Up to January 31st you were hosting 10613 sites. Private keys are included in the dump. Show full list
We are Anonymous. We do not forgive. We do not forget. You should have expected us.
The hackers claimed that child pornography made up more than half of the data that was hosted on the servers.
This is not surprising considering the fact that the original Freedom Hosting hosted as many as half of the child porn sites on the darknet.
All of the sites hosted by Freedom Hosting—some with no connection to child porn—began showing an error message with hidden code embedded in the page. Security researchers dissected the code and found it exploited a vulnerability in Firefox to identify users of the Tor Browser Bundle, reporting back to a home server in Northern Virginia.
The latest attack is not suspected to have been done by the FBI, but by online vigilantes who have deemed themselves “pedophile hunters.”
The hackers have since dumped the data, and it includes the email addresses of nearly 381,000 users. At least 21 percent of them are already included on haveibeenpwned.com, a website that tracks user data leaks.

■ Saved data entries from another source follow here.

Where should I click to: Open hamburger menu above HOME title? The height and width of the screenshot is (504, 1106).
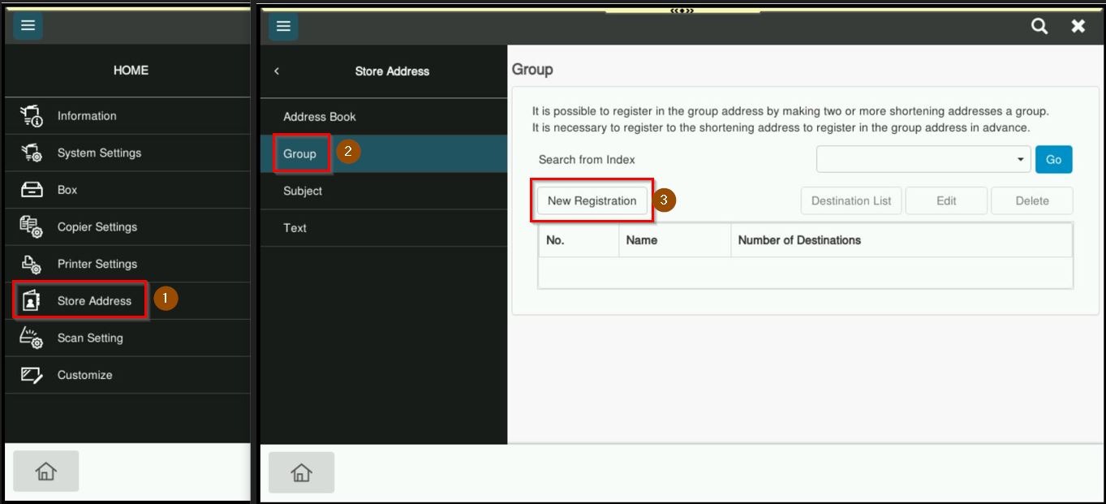28,26
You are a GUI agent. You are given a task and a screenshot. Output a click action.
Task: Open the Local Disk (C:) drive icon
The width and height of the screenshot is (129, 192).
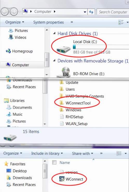click(63, 49)
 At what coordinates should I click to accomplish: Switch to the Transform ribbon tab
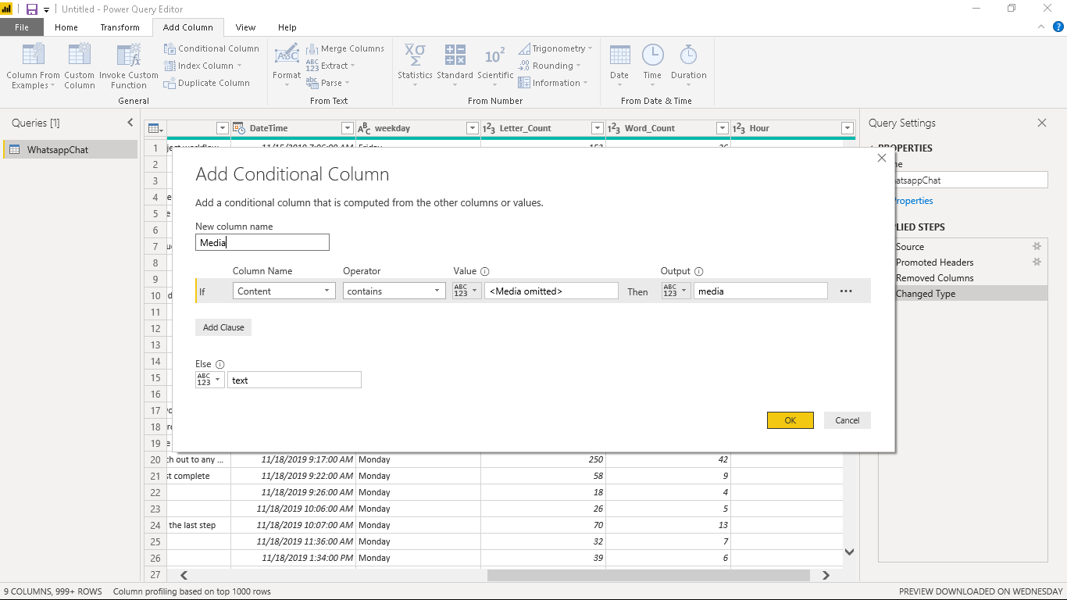tap(120, 27)
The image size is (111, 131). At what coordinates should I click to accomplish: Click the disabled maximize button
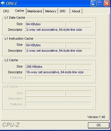100,3
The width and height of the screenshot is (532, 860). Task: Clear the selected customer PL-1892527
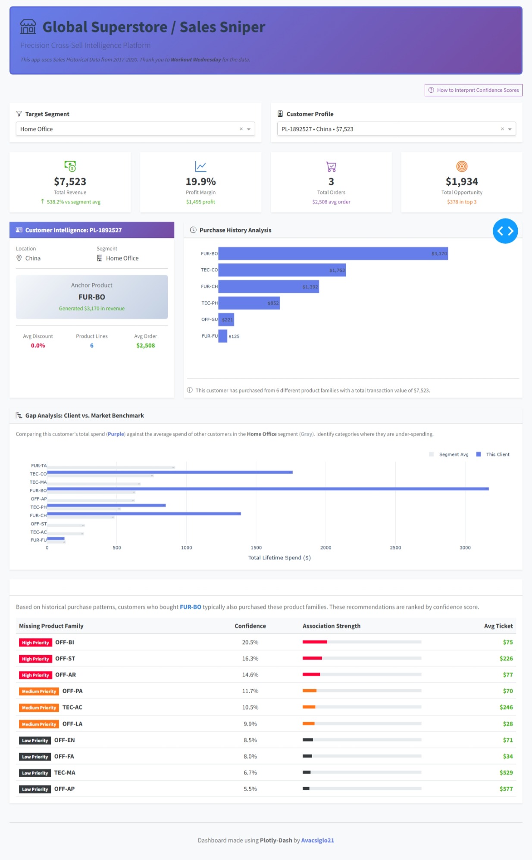[x=502, y=129]
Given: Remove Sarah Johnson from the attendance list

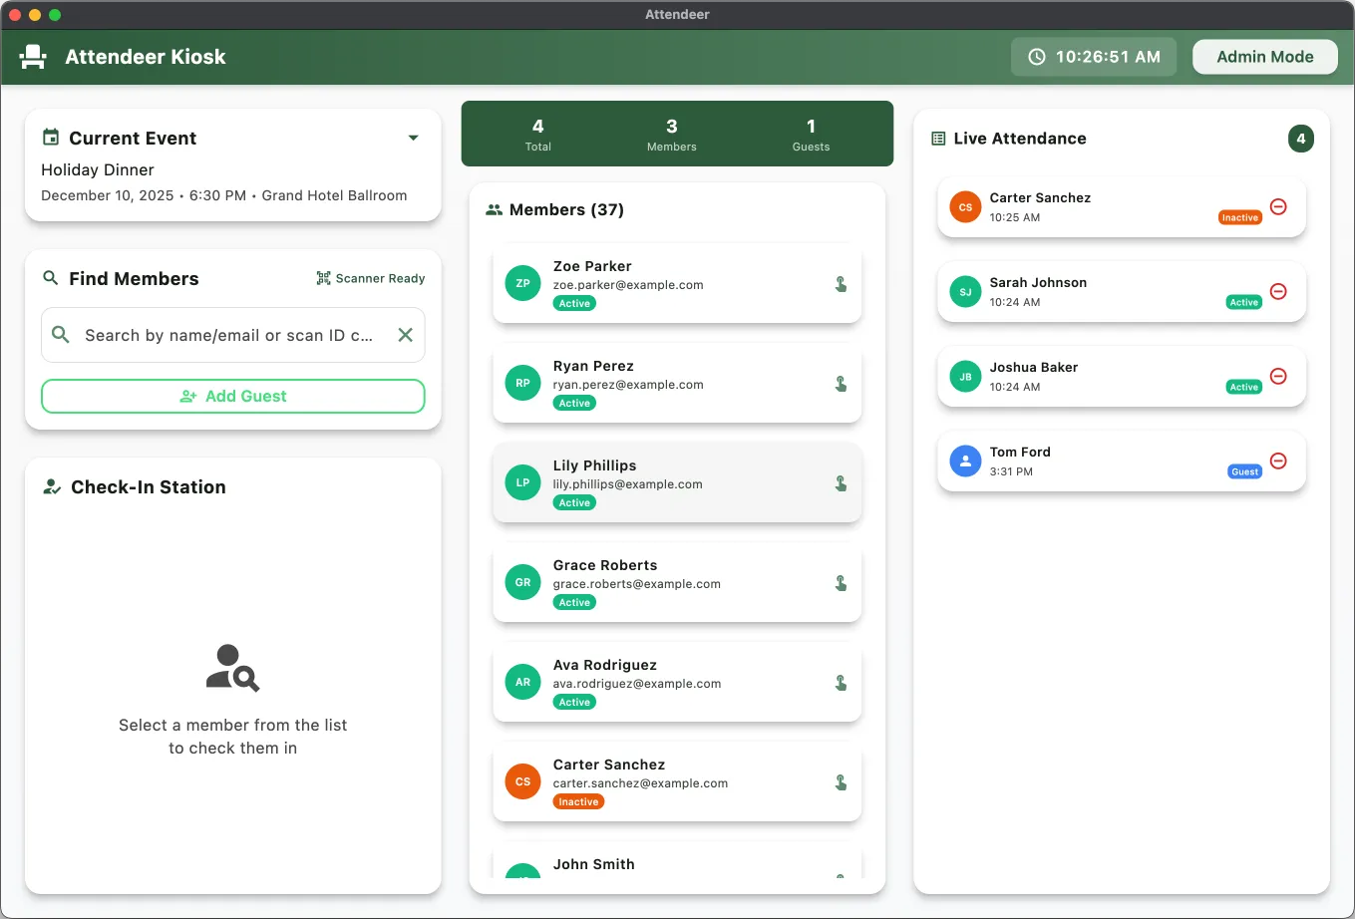Looking at the screenshot, I should pos(1278,291).
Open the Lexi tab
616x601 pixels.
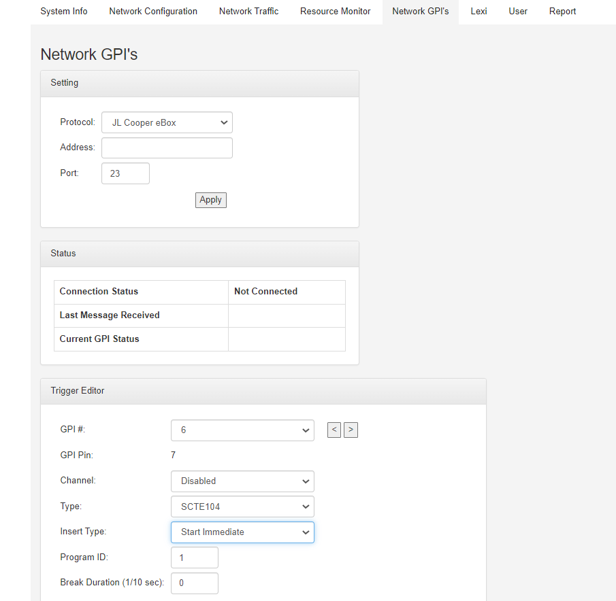tap(479, 12)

— Have I been pwned? (@haveibeenpwned) February 5, 2017
Troy Hunt, a security researcher, noted that there were thousands of .gov email addresses. Although as he said, “how many are real and what purposes they are being used for is another issue,” as not everything hosted on Freedom Hosting II was child pornography. However, he added, “much of the data is highly explicit,” with half of the sites in the dump containing illicit sexual pictures of children. An ongoing analysis of the leak can be found on Medium, where Chris Monteiro is looking into the data.
Thousands of .gov emails. How many are real and what purposes they were being used for is another issue. https://t.co/31fQoWG4qj
— Troy Hunt (@troyhunt) February 5, 2017
In the meantime, another hacker “eTrappin,” I personally know is working on a tool to trace these pedophile websites called “tortrace.” He is welcoming all help coding the tool.
— AKilluminati (AK)?? (@An0nKn0wledge) February 3, 2017
This is a huge blow to the pedophile darknet, which is mostly hosted by Freedom Hosting. Anonymous has previously gone after the darknet with an operation a few years back called “Operation Darknet.”